正式因为该函数基于块,所以一个块中相互之间的线程等待时间还能够忍受,如果是基于块的相互等待那么就不能忍受了。正是这种相同块需要栅栏同步,不同块无需栅栏同步,所以不同的显卡上程序才有可伸缩性:
如上图,程序刚好划分成8个块,前者设备每次执行2个块,后者每次可以执行4个块,但是都能很灵活的划分任务进行执行。
三、线程分配
启动kernel函数之后,运行时系统会生成相应的线程网格,然后以块为单位把这些线程分配给这些执行资源。这些执行资源组织成多核流处理器(streaming multiprocessor,SM)。书中这里接着说CUDA运行时系统会自动减少每个SM中分配的块的数量,这个情况是发生在任何一种或者多种资源都不能满足一个SM中所有的块运行的时候。
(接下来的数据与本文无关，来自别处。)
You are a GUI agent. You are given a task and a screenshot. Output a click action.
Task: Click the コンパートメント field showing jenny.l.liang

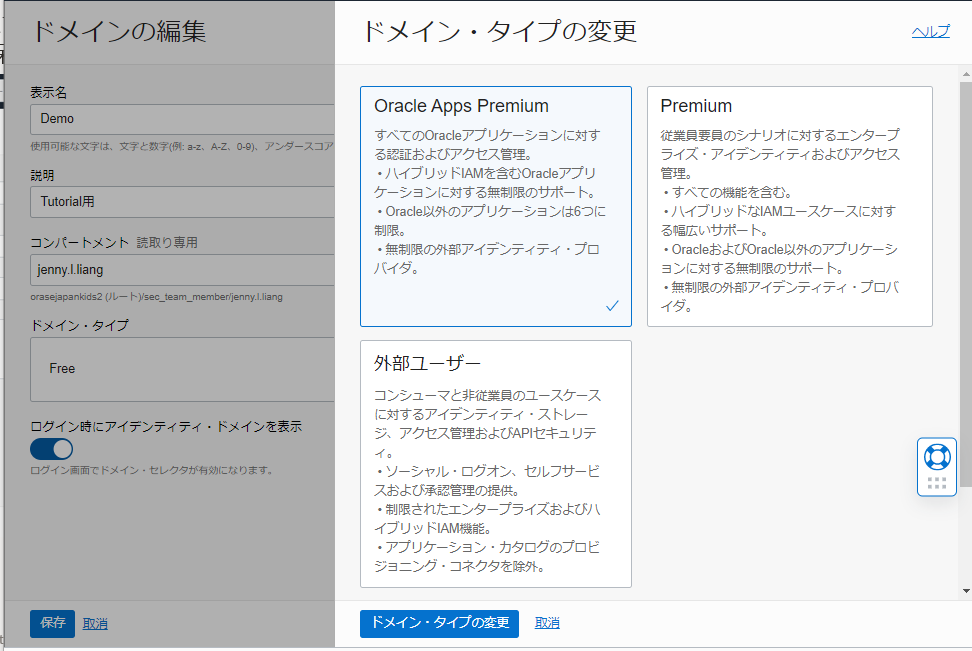coord(182,270)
也就是在之前的人为分配好块和线程的参数的时候,在执行的时候运行时系统发现每个sm无法使用满运行的所有的块,那么就自动让那几个块休息不工作(个人:结合CUDA2.2讲述的存储器等的限制,应该是假设一个SM最大支持768个线程,而每个块最大支持256个线程,所以SM算下来最少可以支持3个块,但是如果在kernel中设置好了参数,但是发现由于存储器等限制,那么就减少块数,本来是3块的,现在一个SM只能驻留2个块了)。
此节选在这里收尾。